Keywords: amphiphiles; cyanamide; hydrothermal conditions; lipids; origin of life; phosphite; phosphorylation; prebiotic chemistry; urea; vesicles.

Figure 1

Possible abiotic retrosyntheses (indicated by open arrows) of long-chain alkyl phosphates (APs), single- and double-chain “incomplete” lipids (ILs) and “complete” lipids (CLs). The pathways are referring to the plausibly prebiotic reaction conditions that are listed in Table 2 and Table 3. Most of the extracted amphiphilic material was able to form liposomes or similar vesicular supramolecular structures; this is schematically represented at the top of the figure by colored vesicles bearing (symbolically) semi-permeable membranes.

Figure 2

Chemical transformations of cyanamide (1). Cyanamide was extensively used in the 60s and 70s for the condensation of amino acids into short peptides, nucleotides, and oligonucleotides. It also acts as mono-carbon donor in the synthesis of several monomers, including amino acids and nucleotides. Under simulated hydrothermal conditions, but at different pH, cyanamide dimerizes to cyanoguanidine alias dicyandiamide (2), and eventually trimerizes to give stable melamine (3), or decomposes to give still reactive dicyanamide (4). The latter has been used for the direct condensation of amino acids into peptides and for the preparation of ILs and CLs; the former was taken responsible for the production of simple peptides from Miller’s spark discharge experiments on CH₄, NH₃, and H₂O in the presence of added 1. 2 was also used in conjunction with phosphate for the phosphorylation of nucleosides and sugars at low pH through the presumed intermediacy of N-[O-(phosphatidyl)carbamoyl]guanidine (5). Direct hydrolysis of 1 yields urea (6), another useful prebiotic coupling agent for the formation of APs when present with orthophosphate (see Figure 3).

Figure 3

(a) Formation of peptide bonds using cyanamide (1) as coupling agent (adapted from [70], see also Scheme 2 in [79] and Scheme 1 in [80]); (b) Phosphorylation of long-chain alcohols (formation of APs) using urea and phosphate as condensing agent (adapted from [56]).

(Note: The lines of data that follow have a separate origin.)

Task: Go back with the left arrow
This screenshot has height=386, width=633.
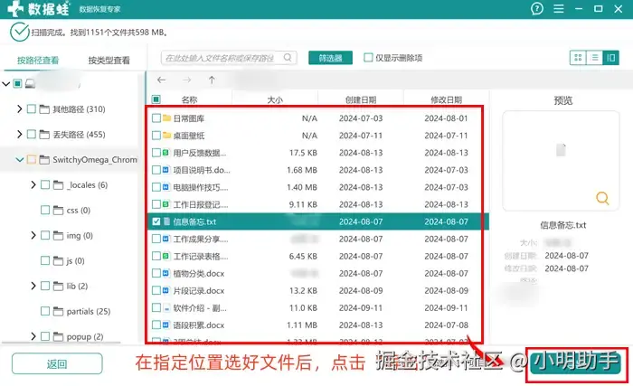Action: (162, 80)
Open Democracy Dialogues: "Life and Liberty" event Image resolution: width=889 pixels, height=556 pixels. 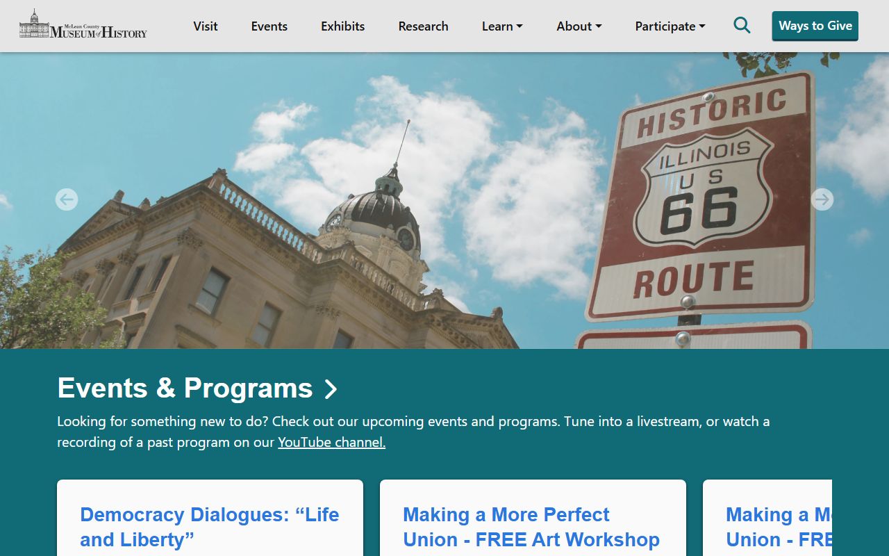pyautogui.click(x=210, y=527)
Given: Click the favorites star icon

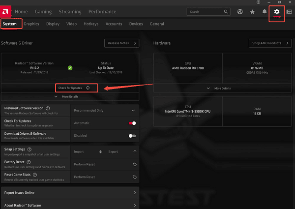Looking at the screenshot, I should pyautogui.click(x=252, y=11).
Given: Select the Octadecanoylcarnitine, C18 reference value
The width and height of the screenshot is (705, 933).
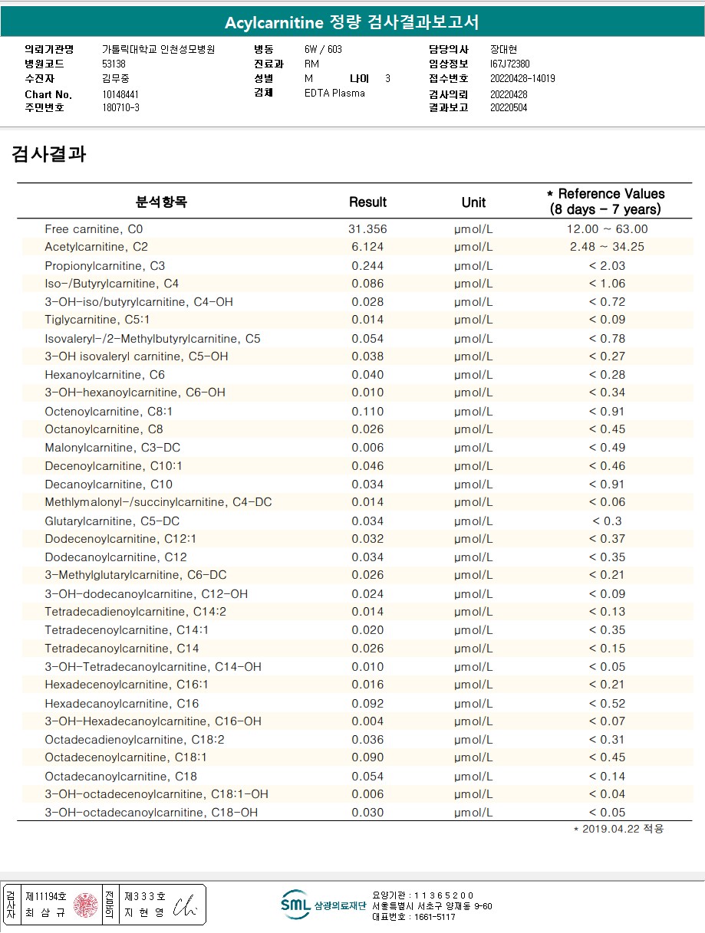Looking at the screenshot, I should coord(607,776).
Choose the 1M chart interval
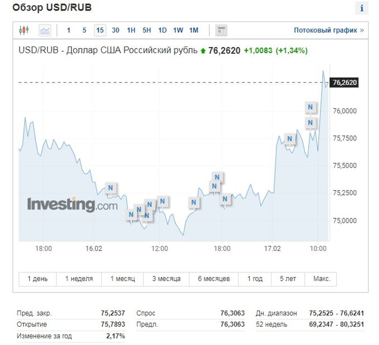Screen dimensions: 379x345 [194, 30]
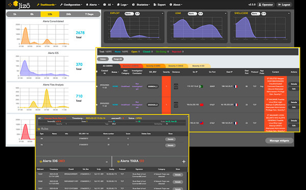Click the orange severity cell of first alert

pyautogui.click(x=166, y=86)
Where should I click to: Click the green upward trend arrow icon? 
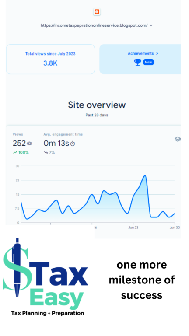(x=15, y=152)
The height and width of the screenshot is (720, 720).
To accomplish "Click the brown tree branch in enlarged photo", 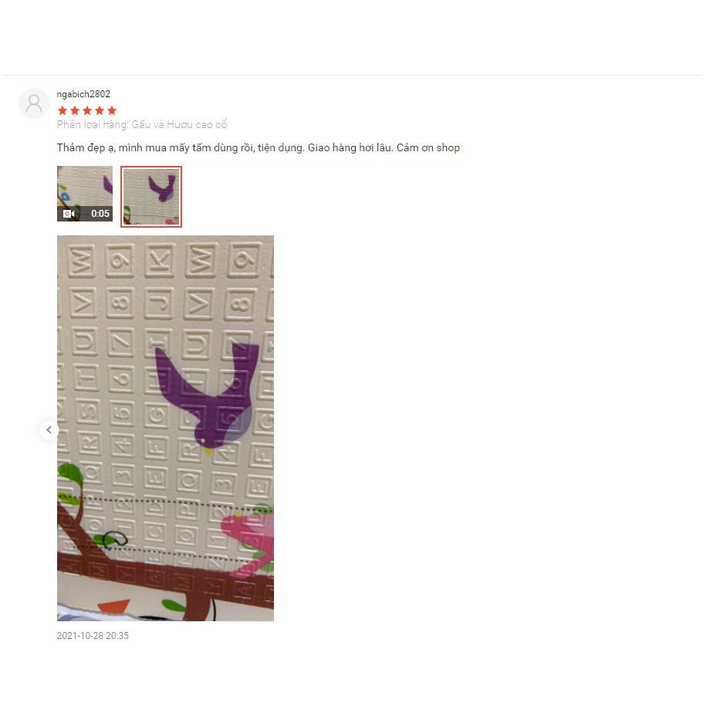I will tap(165, 580).
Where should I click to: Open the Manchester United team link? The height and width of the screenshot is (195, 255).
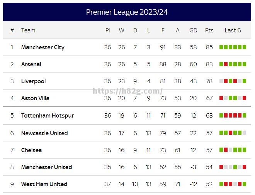click(46, 167)
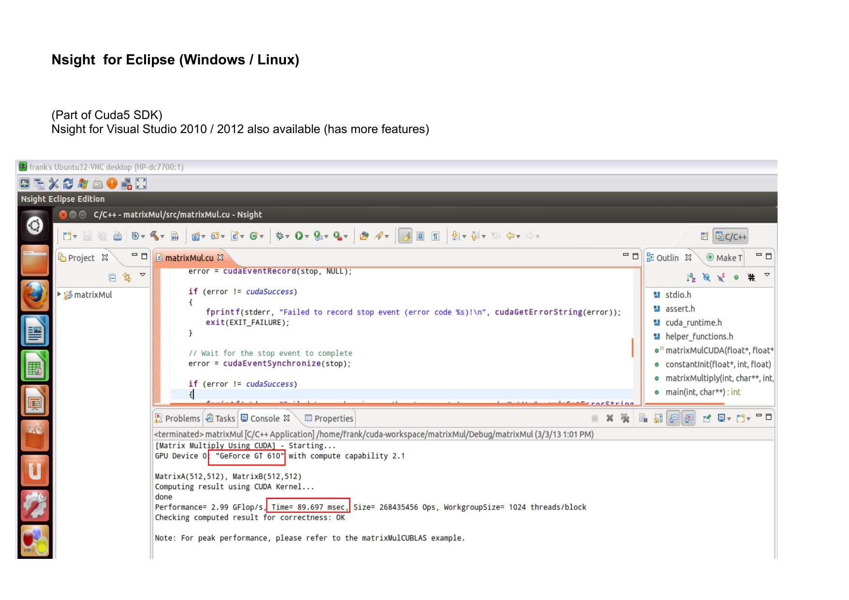
Task: Open Firefox from the Ubuntu launcher
Action: pyautogui.click(x=35, y=295)
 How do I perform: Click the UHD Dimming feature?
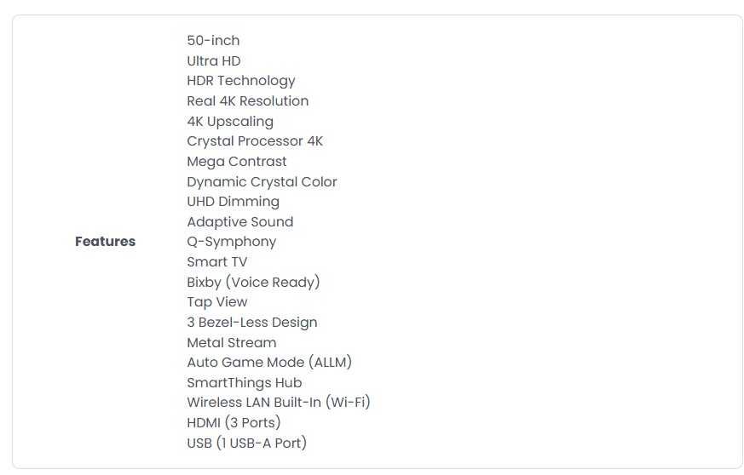tap(233, 202)
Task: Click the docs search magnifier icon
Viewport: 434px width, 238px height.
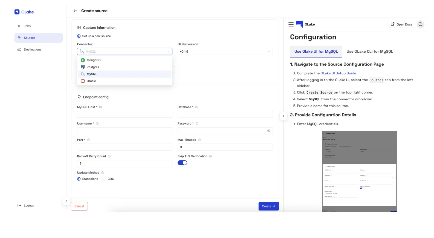Action: [x=420, y=24]
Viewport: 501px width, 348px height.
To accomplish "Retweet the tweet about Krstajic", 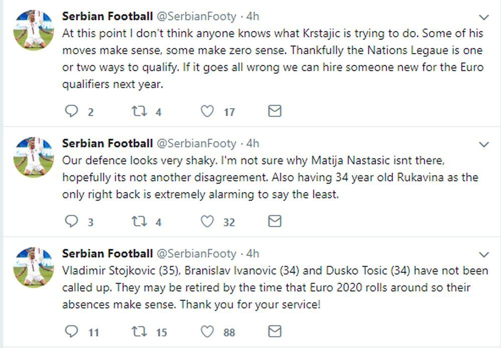I will coord(139,111).
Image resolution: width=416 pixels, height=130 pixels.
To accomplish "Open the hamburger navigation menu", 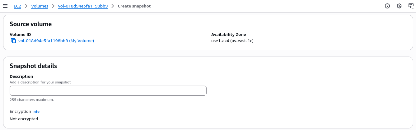I will [x=5, y=6].
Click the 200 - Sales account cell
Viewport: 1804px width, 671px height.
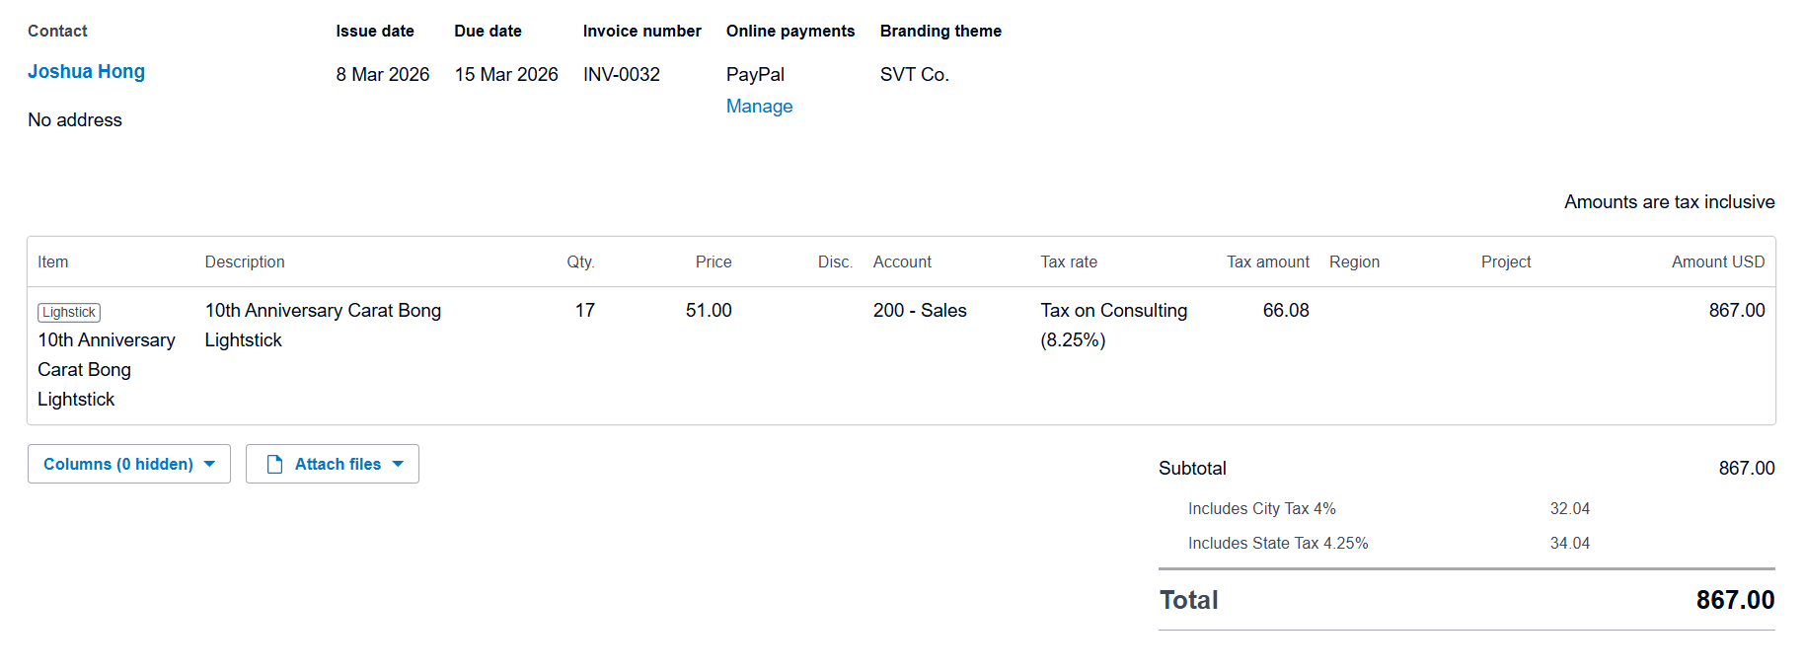point(919,310)
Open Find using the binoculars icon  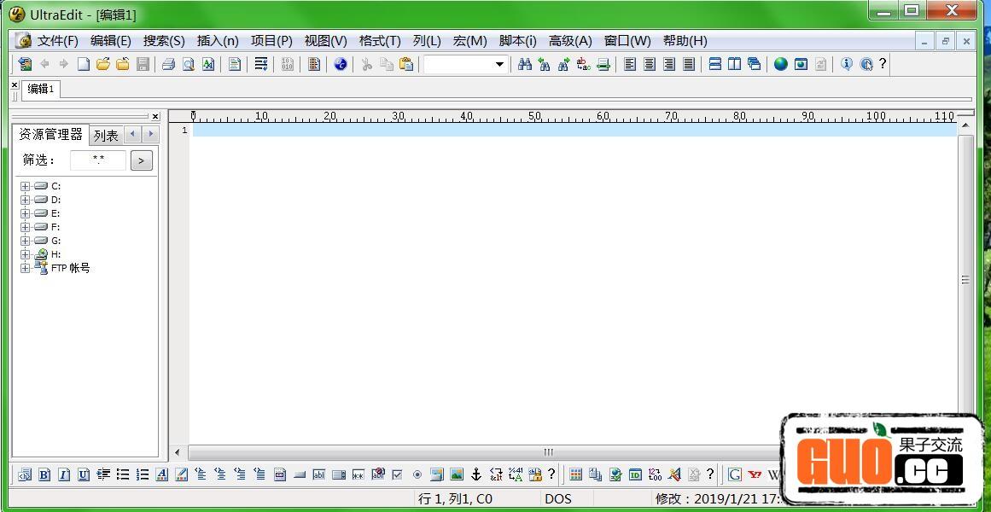525,64
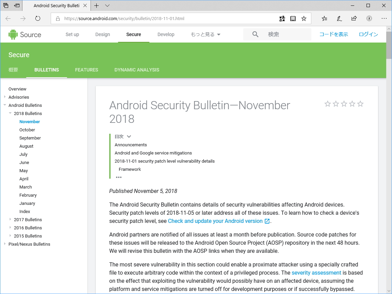Collapse the 2018 Bulletins tree arrow
This screenshot has width=392, height=294.
(x=10, y=113)
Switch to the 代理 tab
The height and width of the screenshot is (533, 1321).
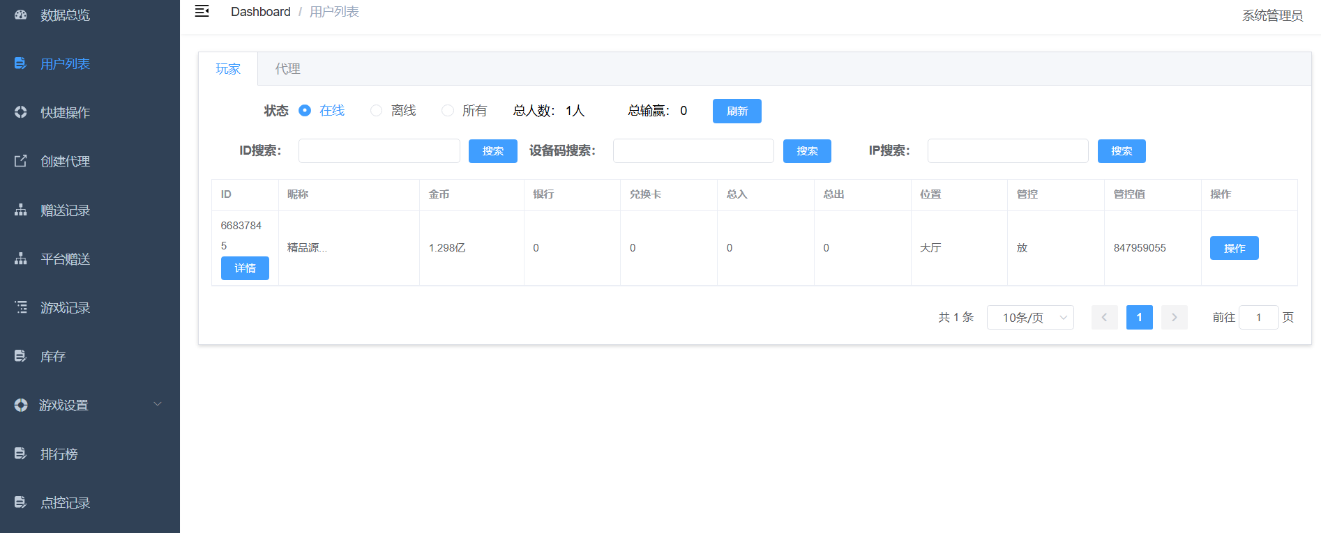287,69
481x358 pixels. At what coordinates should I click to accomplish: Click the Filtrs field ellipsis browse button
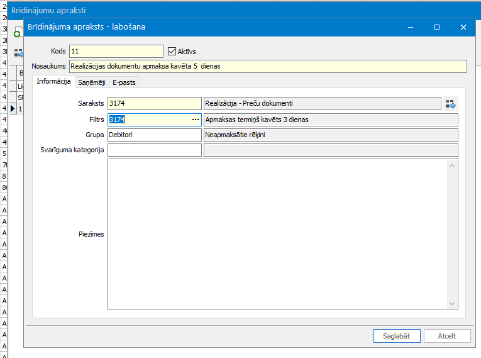pos(195,120)
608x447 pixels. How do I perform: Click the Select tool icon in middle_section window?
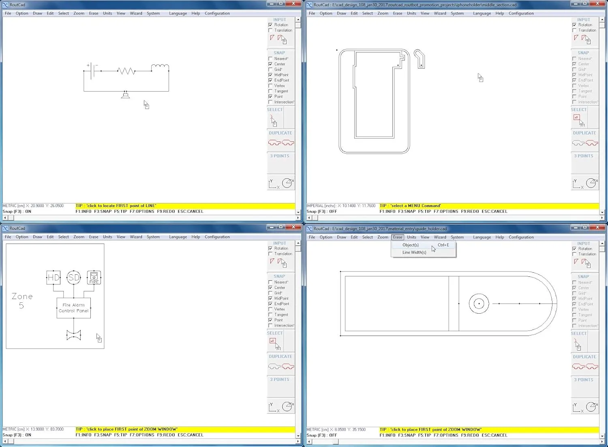pos(577,118)
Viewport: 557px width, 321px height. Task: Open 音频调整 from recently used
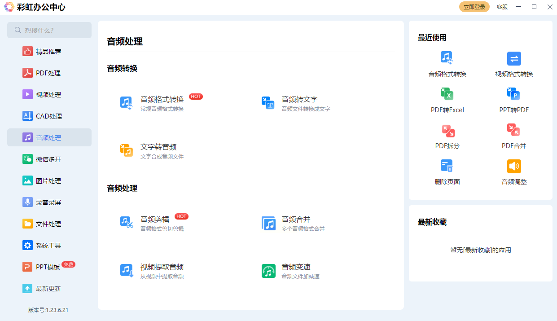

Intermediate 9 is chemically related to intermediate 5 (cf. Figure 2).

Figure 4

Proposed model for the direct phosphorylation/phosphitylation of ILs to CLs on vesicular membranes. In the prebiotic environment ILs can be synthesized under simulated hydrothermal conditions. In the presence of prebiotically plausible co-surfactants, such molecules can assemble into supramolecular vesicular structures (blue vesicles). Once formed, the ILs present on the surface of the vesicles are phosphorylated/phosphitylated by P(III) and/or P(V) salts in the presence of a condensing agent.